• WHAT YOU NEED TO DO
Down to the last word, output the records below, skipping any images.

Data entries
━━━━━━━━━━

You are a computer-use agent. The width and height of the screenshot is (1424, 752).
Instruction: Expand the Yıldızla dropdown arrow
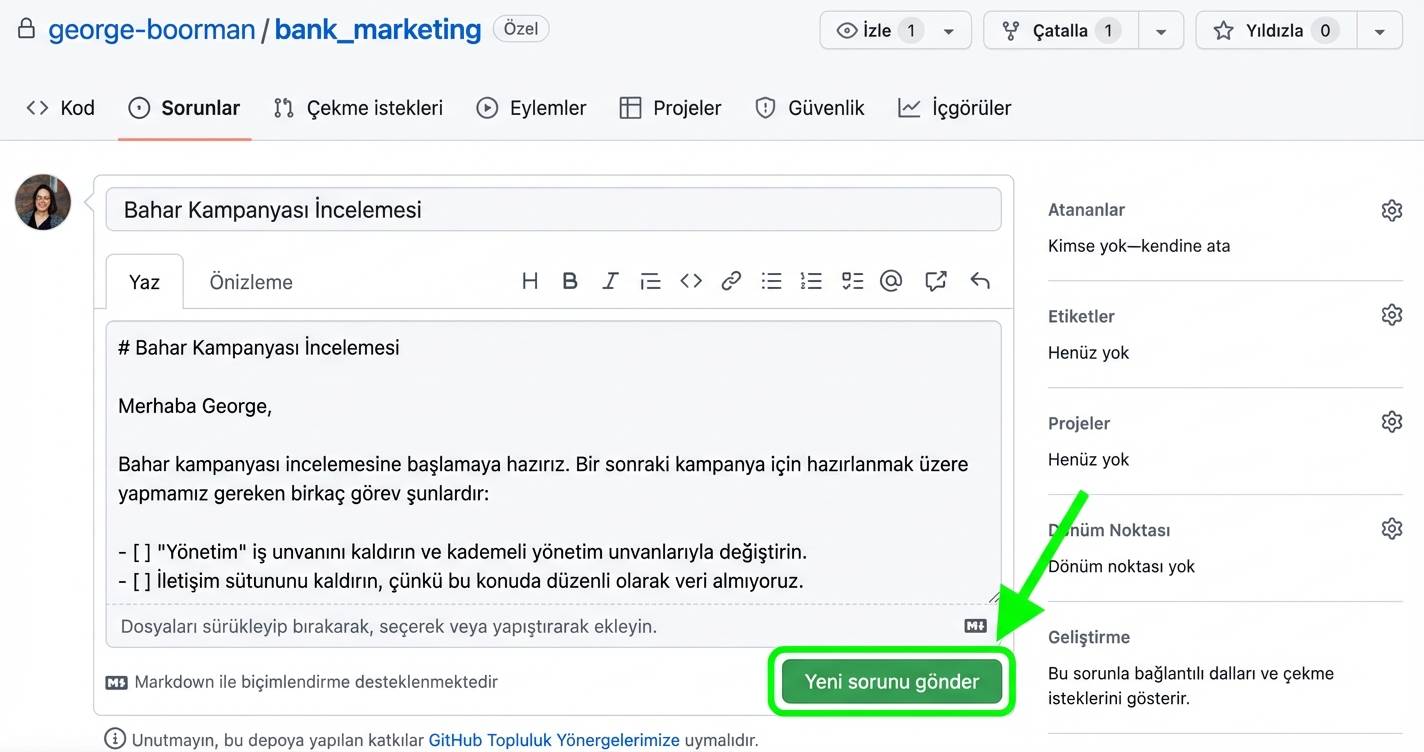coord(1379,31)
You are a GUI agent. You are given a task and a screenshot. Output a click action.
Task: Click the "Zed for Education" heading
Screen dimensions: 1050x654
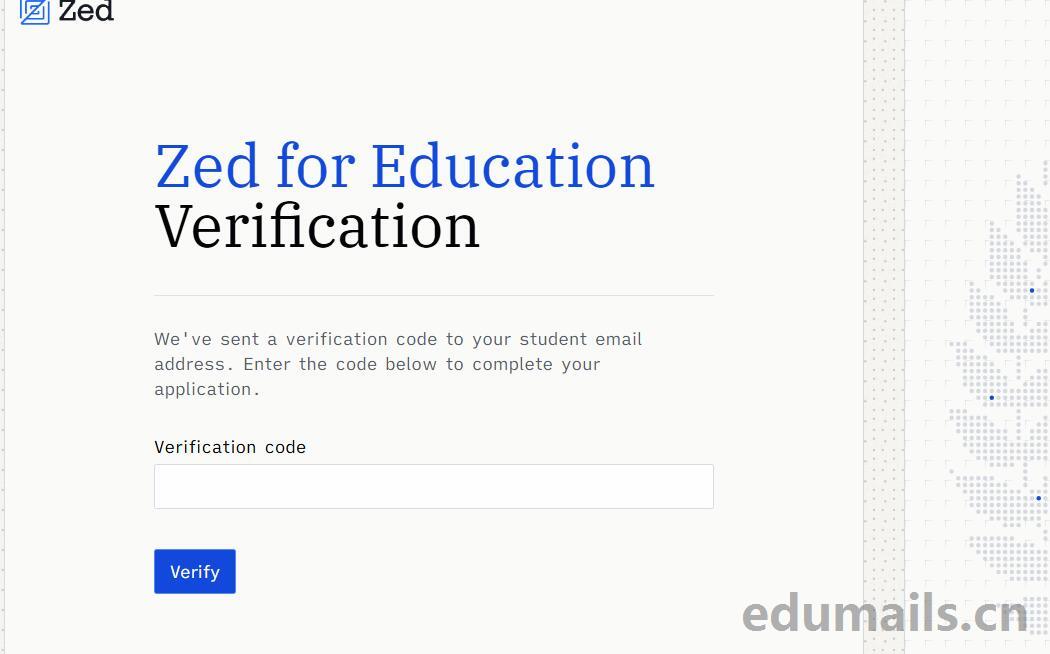click(x=404, y=166)
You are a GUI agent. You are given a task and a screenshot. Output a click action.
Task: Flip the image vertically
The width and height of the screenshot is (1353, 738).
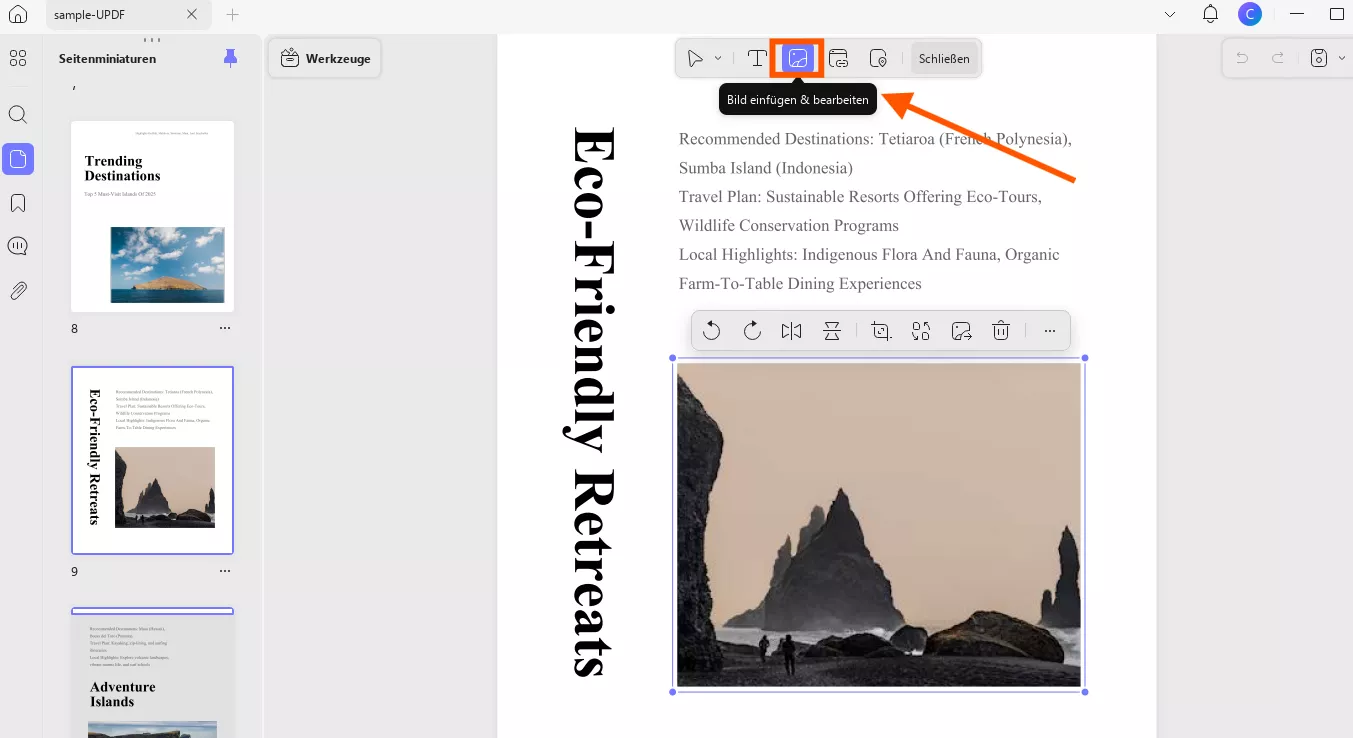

━━━━━━━━━━

• RESPONSE TO THE EXERCISE
You are a computer-use agent. The width and height of the screenshot is (1424, 752).
Instruction: Expand the Yıldızla dropdown arrow
coord(1379,31)
You are a GUI agent. You are given a task and a screenshot. Output a click action.
Task: Click the "Zed for Education" heading
Screen dimensions: 1050x654
click(x=404, y=166)
You are a GUI agent. You are given a task and a screenshot. Output a click action.
Task: Flip the image vertically
The width and height of the screenshot is (1353, 738).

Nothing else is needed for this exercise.